Dada a relevância desse princípio, alguns doutrinadores defendem que se trata de cláusula pétrea, não podendo ser mitigada, sendo uma garantia fundamental do contribuinte. Nesse sentido, Ricardo Lobo Torres:
Os princípios vinculados à idéia de segurança jurídica, muitos deles positivados em diversos dispositivos do capítulo constitucional dedicado às Limitações Constitucionais do Poder de Tributar (Título VI, Capítulo I, Seção II), e outros apenas implícitos no Texto Maior (...) todas essas limitações constitucionais ao poder tributário constituem cláusulas pétreas, na forma definida pelo art. 60 da CF, pois são uma qualidade, uma exteriorização ou um atributo dos direitos fundamentais (imunidades), ou representam a afirmação do direito fundamental à igualdade (proibições de privilégios ou discriminações odiosas), ou consubstanciam garantias principiológicas dos direitos fundamentais do contribuinte (princípios de segurança jurídica).[58]
. Vale relembrar que, a retroatividade deve ser analisada em relação à efetiva ocorrência dos fatos previstos na lei, e não em data por ela definida com vistas a facilitar a cobrança. No caso do tributo complexivo, como também já firmado anteriormente, a norma instituidora ou majoradora de tributos deverá anteceder todos os fatos necessários para aperfeiçoamento da relação tributária.
Portanto, salvo para beneficiar o contribuinte, a norma tributária sempre terá efeitos proativos. Aplicar tributos retroativamente fere a segurança jurídica tributária, o Estado de Direito e a supremacia da Constituição. Para esta pesquisa, conforme abordaremos no tópico seguinte, a discussão ganha complexidade quando feita sob o enfoque do controle de constitucionalidade; ocasião em que haverá princípios em conflito.
4.3 Modulação de efeitos – art. 27 da Lei nº 9.868/99 versus aplicação proativa da norma tributária
4.3.1 Inaplicabilidade analógica do art. 27 à declaração de constitucionalidade
Em capítulo anterior, foi apresentado o caso que serviu de parâmetro para a presente pesquisa: os REs 377.457/PR e 381.964/MG; nos quais o STF negou-se, após decidir a constitucionalidade do art. 56 da Lei nº 9.430/96, a realizar a modulação temporal dos efeitos do acórdão. No julgamento dessa questão, apresentada pelo advogado Paulo de Barros Carvalho, os Ministros apreciaram a modulação de efeitos aplicando, analogamente, o dispositivo do art. 27 da Lei nº 9.868/99. A modulação não foi concedida, conforme afirmado, pelo fato de cinco ministros terem rejeitado a proposta, quando o referido artigo exige a manifestação favorável de 2/3 dos membros do Tribunal.
Quando a doutrina ou a jurisprudência estende a aplicação do artigo em questão para situações não previstas expressamente no texto da lei, o faz com fundamento na segurança jurídica e na certeza do direito.
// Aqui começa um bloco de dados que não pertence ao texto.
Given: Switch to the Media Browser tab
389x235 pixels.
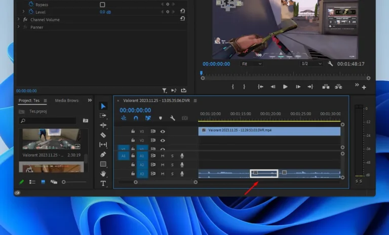Looking at the screenshot, I should point(67,101).
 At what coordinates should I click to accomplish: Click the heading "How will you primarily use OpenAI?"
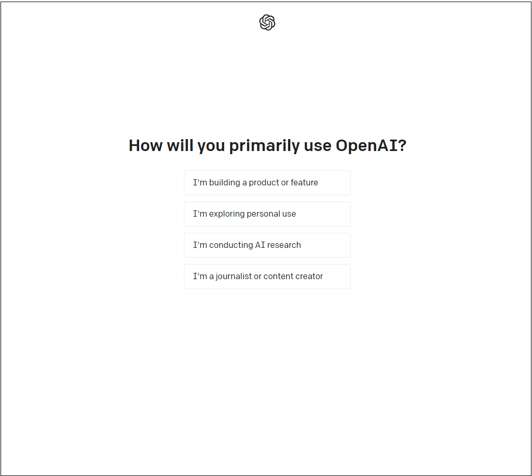267,145
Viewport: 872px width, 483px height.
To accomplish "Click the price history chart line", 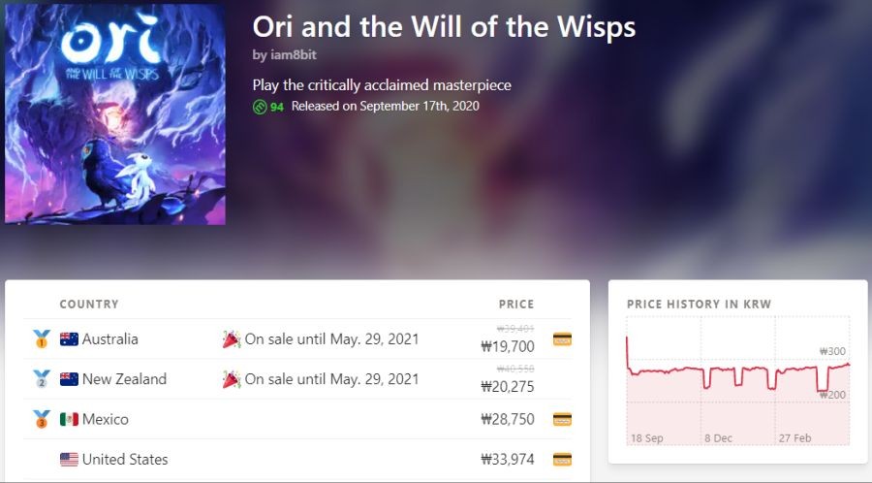I will [x=737, y=370].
Defendem nesses casos que, pela produção de efeitos prospectivos ou a partir de data futura se estribar nos citados princípios constitucionais, deve haver a aplicação analógica do art. 27 da Lei nº 9.868/99.
Uma das aplicações analógicas do instituto é no controle difuso, vez que o mecanismo foi previsto em leisi referente ao processo objetivo. Entretanto, essa aplicação é pacífica na jurisprudência do STF, não se encontrando resistência a essa analogia. Nesse ponto, quando os processos subjetivos declaram a inconstitucionalidade de lei, não há qualquer óbice à modulação dos efeitos pela aplicação do citado artigo. A divergência surge quando se pretende aplicar esse mecanismo no controle de constitucionalidade.
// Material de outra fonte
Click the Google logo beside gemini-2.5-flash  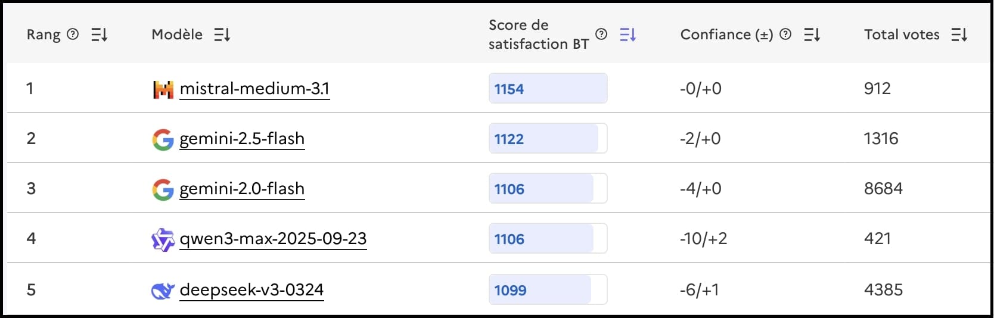(163, 139)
Conforme ressaltado nesta pesquisa, o instituto da modulação de efeitos das decisões não foi criado pelo art. 27, mas nascido na doutrina e jurisprudência, sendo adotado nas próprias decisões do STF, conforme histórico voto do Min. Leitão de Abreu supra colacionado. Nesses casos, o Supremo começou a perceber, na mesma linha do Tribunal Superior estadunidense, a necessidade de mitigar o dogma da nulidade que, até então era irredutível na jurisprudência brasileira. Observe-se que, o dispositivo legal, apesar de ter formalizado a modulação de efeitos nos casos em que há declaração de inconstitucionalidade, não monopolizou o instituto.
Dessa forma, alguns casos não previstos pelo artigo, mas que exigem modulação por razões de segurança jurídica, não precisam de analogia para ter seus efeitos aplicados proativamente ou postergados para o futuro; se fundamentando diretamente em princípios constitucionais. Essa possibilidade está incluída no próprio poder judicante dos Tribunais, quando fazem ponderação entre os princípios e os interesses sociais envolvidos na decisão. Quando do julgamento do referido caso Linkletter vs. Walker, a Suprema Corte estadunidense afirmou o teor político do controle de constitucionalidade, e reconheceu a possibilidade da decisão tomada no controle de constitucionalidade, relativizar a retroação de efeitos. Sergio Rezende de Barros esclareceu que no referido leading case:
a Suprema Corte reconheceu que a questão da retroatividade ou prospectividade dos efeitos do judicial review não corresponde a um princípio exarado na Constituição, mas a uma prática jurisprudencial, que pode ser alterada, portanto, pela própria jurisprudência, se necessário.[59]
Por conseguinte, a modulação temporal dos efeitos das decisões não se encerra no artigo em tela, pode ser usado, independentemente, pelo Estado-juiz no exercício do poder judicante. Nesse esteio, o que é defende é que o art. 27 não se aplica às declarações de constitucionalidade, vez que, além de o texto ter sido expresso no que toca a inconstitucionalidade, os rigores nele previstos são injustificáveis para a modalidade de controle em tela, conforme se observará a seguir. O ponto aqui não é a aplicação em processos subjetivos, o que é observa é a natureza da declaração que será modulada.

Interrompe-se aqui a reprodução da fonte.